C'est un très joli texte, qui nous rappelle ce que nous avons vécu aussi de notre côté. Sauf que nous nous écroulions certains soirs sur notre canapé, à pleurer dans les bras l'un de l'autre pendant une bonne heure, et que nous nous sommes abrutis de travail pour "oublier"... Et pour les psys, pareil !
J'espère que tout va aussi bien que possible de votre côté.
A très bientôt peut-être pour des nouvelles plus "quotidiennes" ?
Agnès

Milo a dit…

Il y a un autre billet qui chauffe pour très bientôt ;-)

bonjour à toute la famille !

Milo a dit…

Très beau billet mon chéri. c'est dur à recevoir mais tellement vrai. Maintenant, reste à présenter Sam à toute la communauté fanchonesque, tu sais bien je culpabilise de ne pas l'avoir fait avant: et ça, la culpabilit, la remise en question, c'est le lot de tous les parents ( handicap oú pas) ....

Math. C a dit…

Très émouvant, très bien écrit.
Mathilde

Anonyme a dit…

Pas toujours facile à faire comprendre la vie et le ressenti des parents d'enfant handicapé. C'est bien écrit...et l'histoire n'est pas finie... Les autres enfants de la fratrie obligent aussi à construire une vie presque que comme les autres et c'est bien que Sam soit arrivé. Difficile de toujours les protéger de ce parcours semé d’embûches...et de nous préserver sur la longévité.
Bel été "aventurier" à vous 5.
Amicalement.
Les parents de Dianette

Anonyme a dit…

Merci... C'est chouette d'avoir le regard d'un papa sur tout ce cheminement. C'est rare et joli! On traverse les vagues en ce moment chez nous aussi... Je me permets de vous embrasser sans vous connaitre ! 😉

Rodolphe et Géraldine a dit…

Bonsoir,

C'est toujours sympa lorsque de nouveaux lecteurs laissent un petit com' ;-)

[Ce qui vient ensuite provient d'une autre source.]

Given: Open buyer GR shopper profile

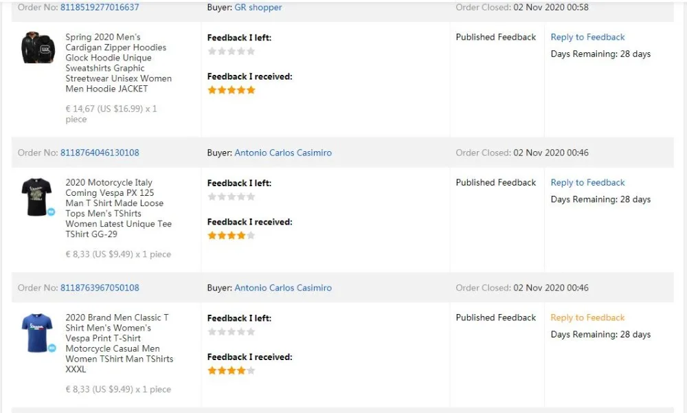Looking at the screenshot, I should [258, 8].
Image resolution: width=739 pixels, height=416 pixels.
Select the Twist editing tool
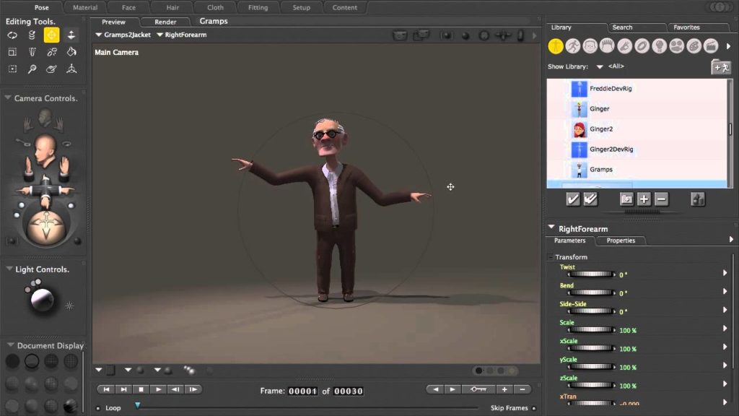(32, 35)
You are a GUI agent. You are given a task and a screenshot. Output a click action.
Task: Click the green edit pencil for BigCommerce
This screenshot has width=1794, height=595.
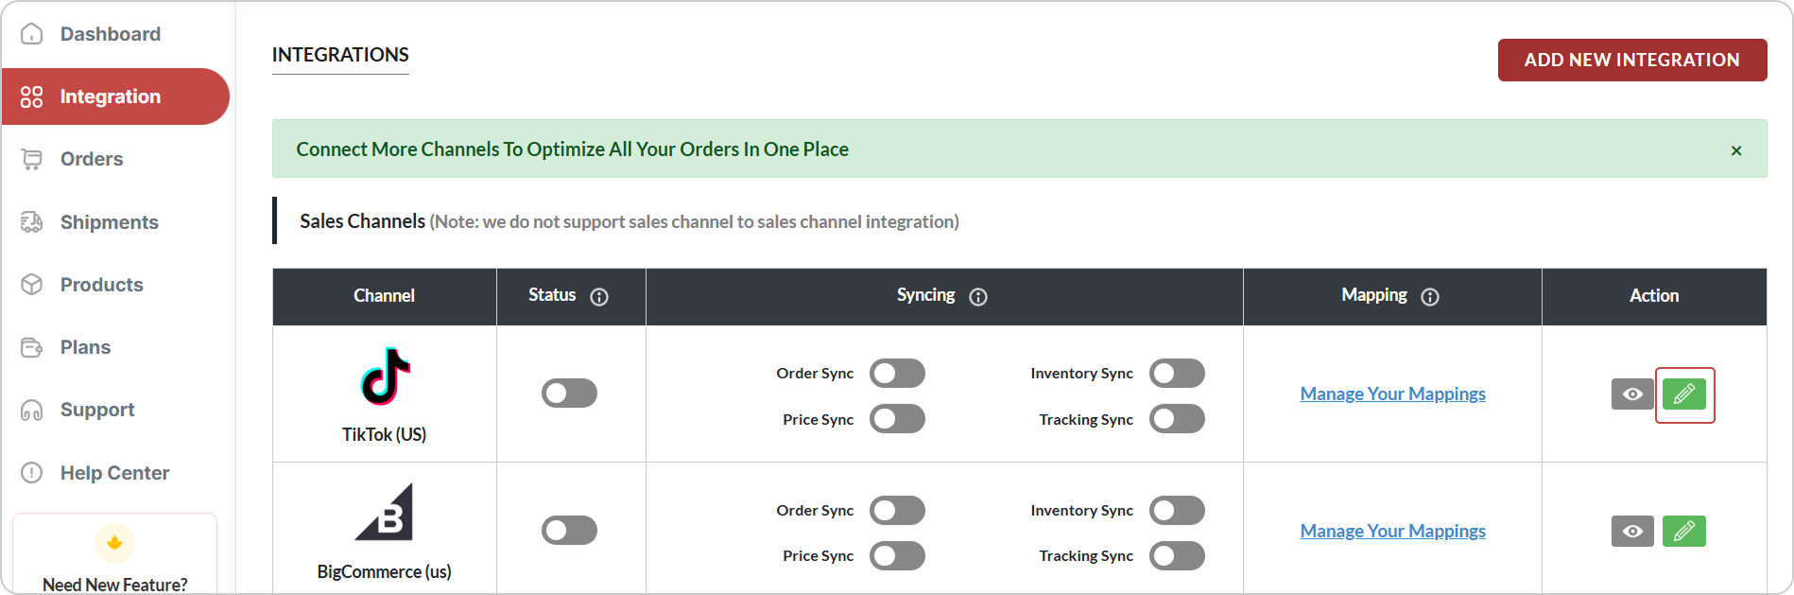(x=1683, y=532)
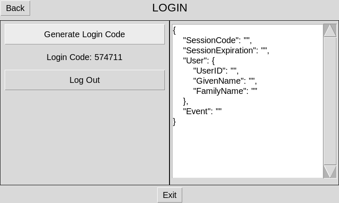Place cursor on the "SessionCode" line
This screenshot has width=339, height=203.
pyautogui.click(x=217, y=41)
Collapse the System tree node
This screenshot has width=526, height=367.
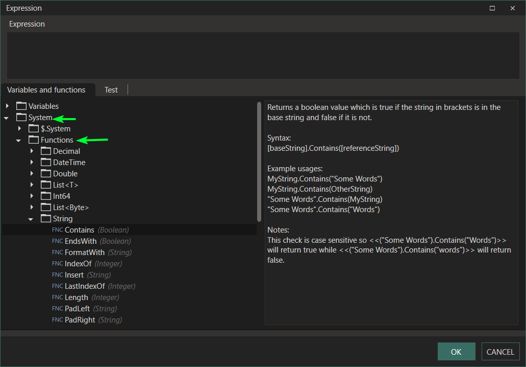7,118
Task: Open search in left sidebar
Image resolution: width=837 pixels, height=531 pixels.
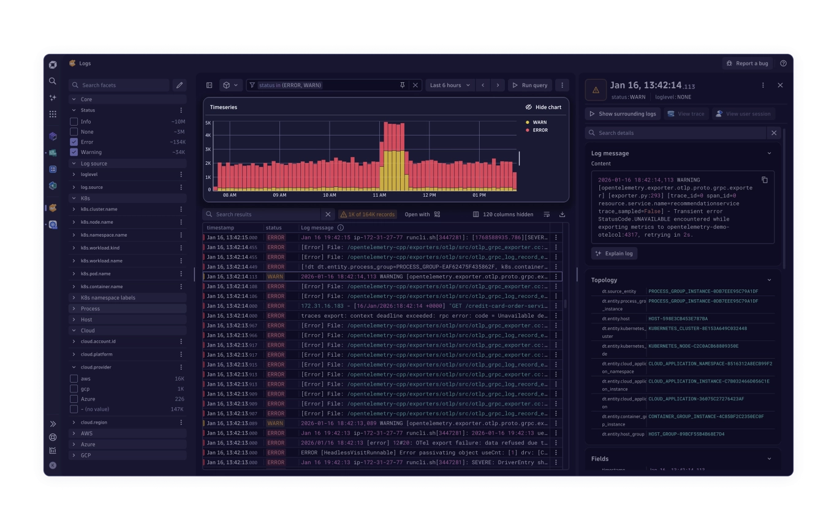Action: [53, 81]
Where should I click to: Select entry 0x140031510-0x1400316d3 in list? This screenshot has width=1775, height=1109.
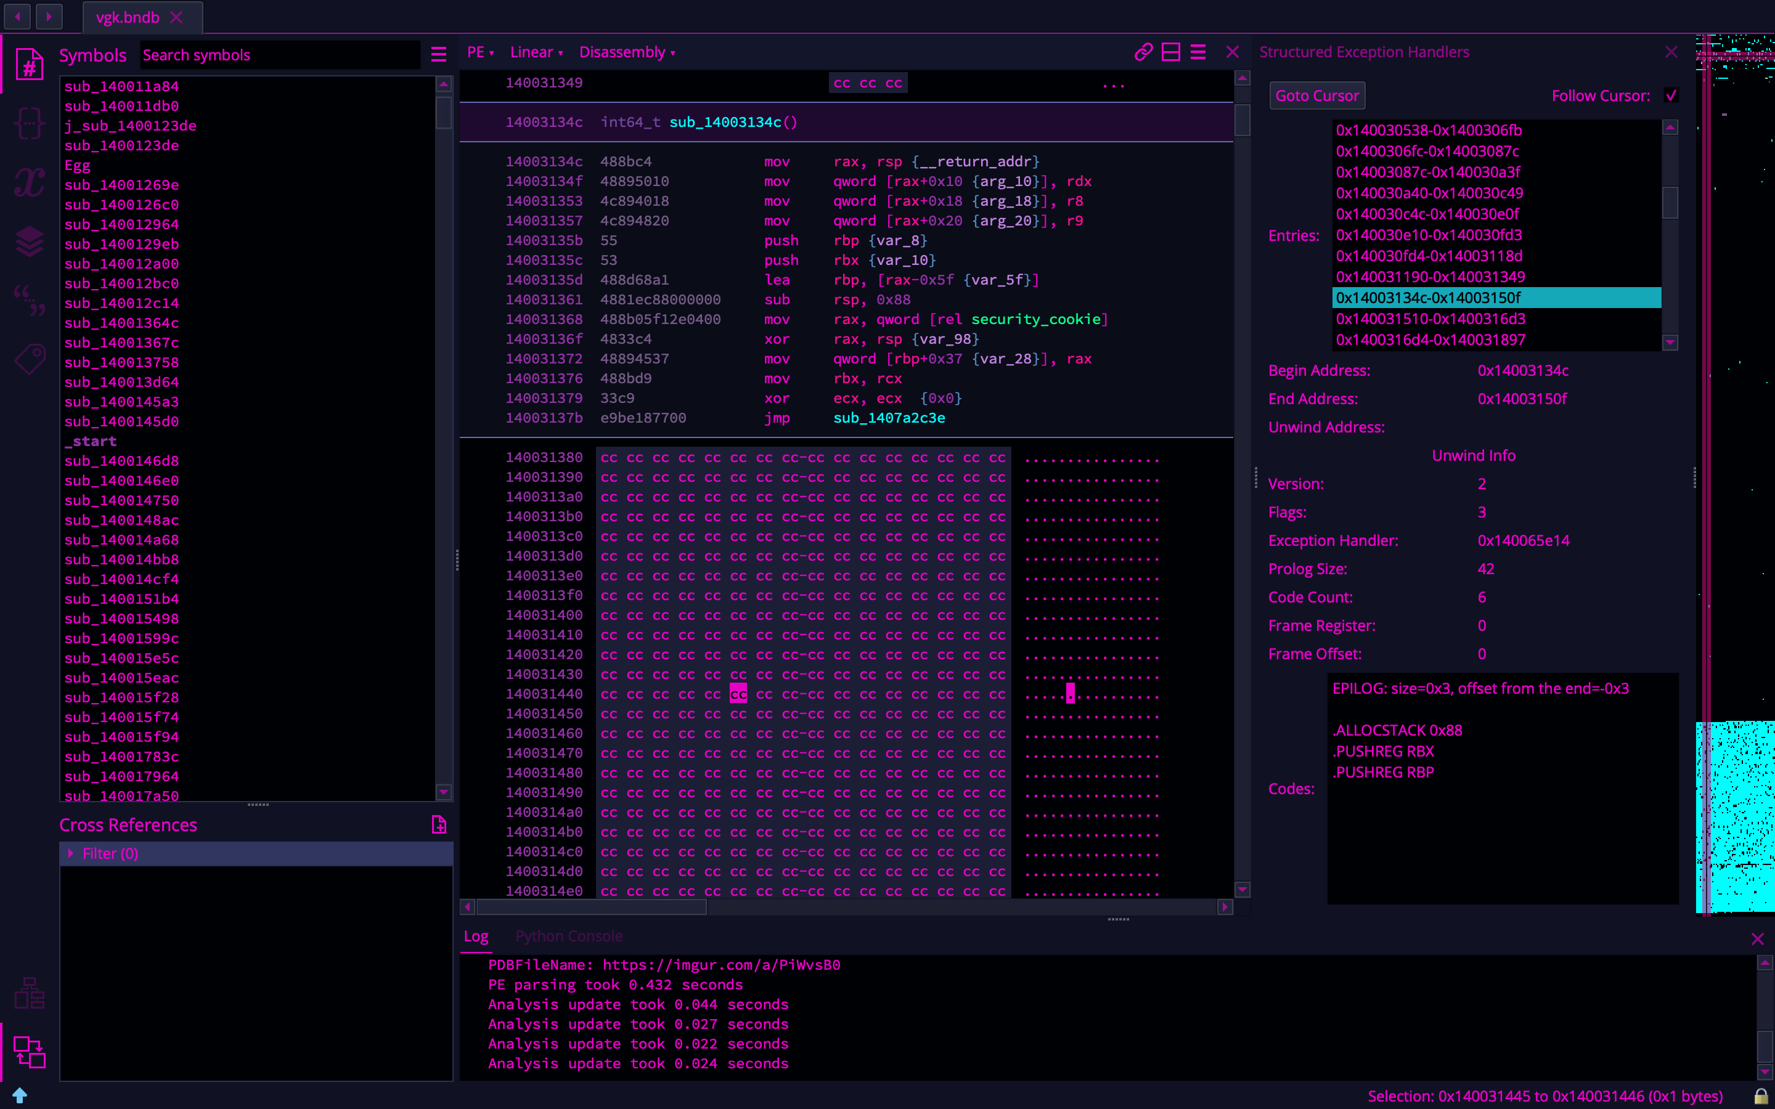click(1430, 319)
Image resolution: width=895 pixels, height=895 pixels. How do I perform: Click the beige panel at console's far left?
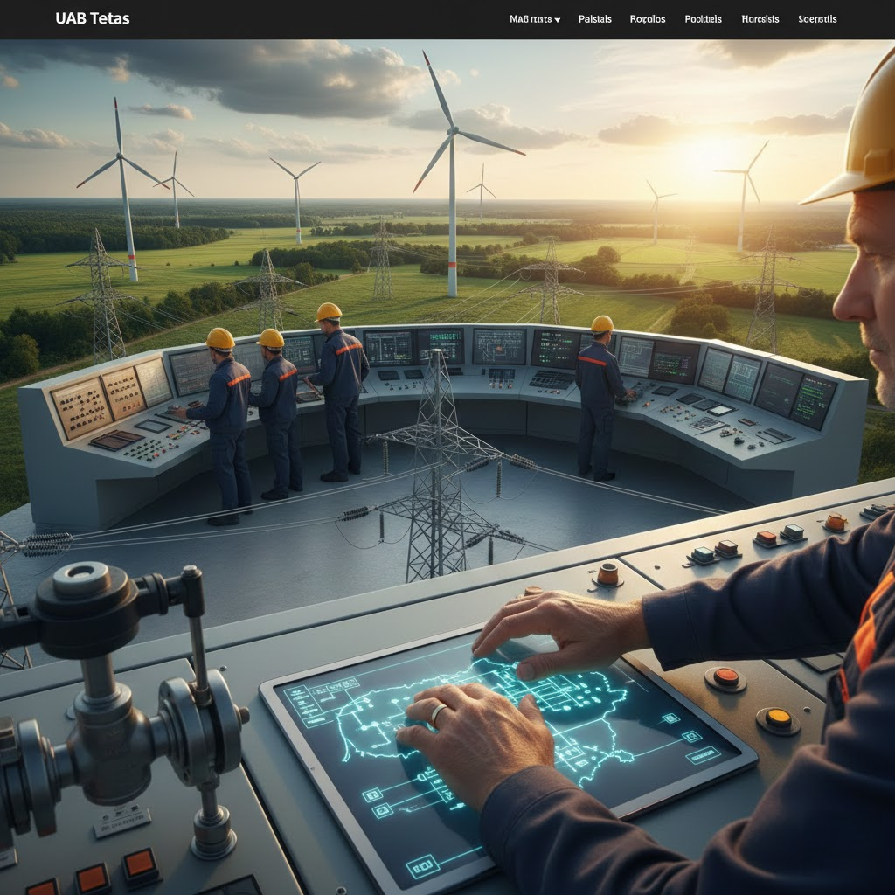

On est aussi très "curieux" d'en savoir un peu plus des personnes qui traversent les mêmes turbulences que nous !

Comme vous le sentez.

A bientôt !

Rodolphe et Géraldine

Unknown a dit…

Hello, toujours poignant de lire ces lignes, j'admire la faculté d'écrire des sentiments si personnels.
On pense à vous et on vous embrasse.
Christophe et son équipe.

Anonyme a dit…

Tres beau post, toujours tres bien ecrit (comme toujours). Je comprends completement tous ces sentiments et ces phases pour les avoir vecu a differents moments de ma vie. Finalement, pas tant par rapport au handicap de mon petit frere car j'ai plutot ete une observatrice mais j'imagine bien ma mere etre passee par toutes ces etapes. Je les ai vecu recemment par la maladie qui me touche. Ce mot de 5 lettres qui commence par un C et finit par un R. J'entend encore les paroles des proches a l'annonce de la nouvelle "Ce ne doit pas etre un stade avance", "cela se soigne bien maintenant" ... Je me revois aussi dans la phase tristesse aussi ... Puis la colere : mais pourquoi moi et pourquoi maintenant alors que je n'ai jamais ete aussi en forme, aussi sportive, aussi heureuse... Chacun a sa part de souffrance et la c'etait mon tour, c'est aussi ce que j'ai pense. Une fois toutes ces etapes passees, on apprend a se battre et voir le positif des qu'on peut. Il faut continuer a vivre tant qu'on a cette chance. Je poste en anonyme mais je pense que tu me reconnaitras. Nos enfants (enfin les 2 premiers car moi je me suis arretee a 2) ont a peu pres le meme age et on s'est bien connu dans nos annees lycee. Bisous a tous les 5 et bonne continuation.

Charly-Charlot a dit…

Hello,

c'est très touchant mon gazier...Je vois pas quoi dire d'autre, si ce n'est que j'admire votre courage. Je vous fais des bises et à très bientôt !! Charles

ml a dit…

Très belle histoire Rody, merci de l'avoir partagée, merci pour cette sincérité....je vous embrasse bien fort.

Rodolphe et Géraldine a dit…

Salut les gens !

Ravi de votre passage sur le blog ... je crois reconnaître tout le monde.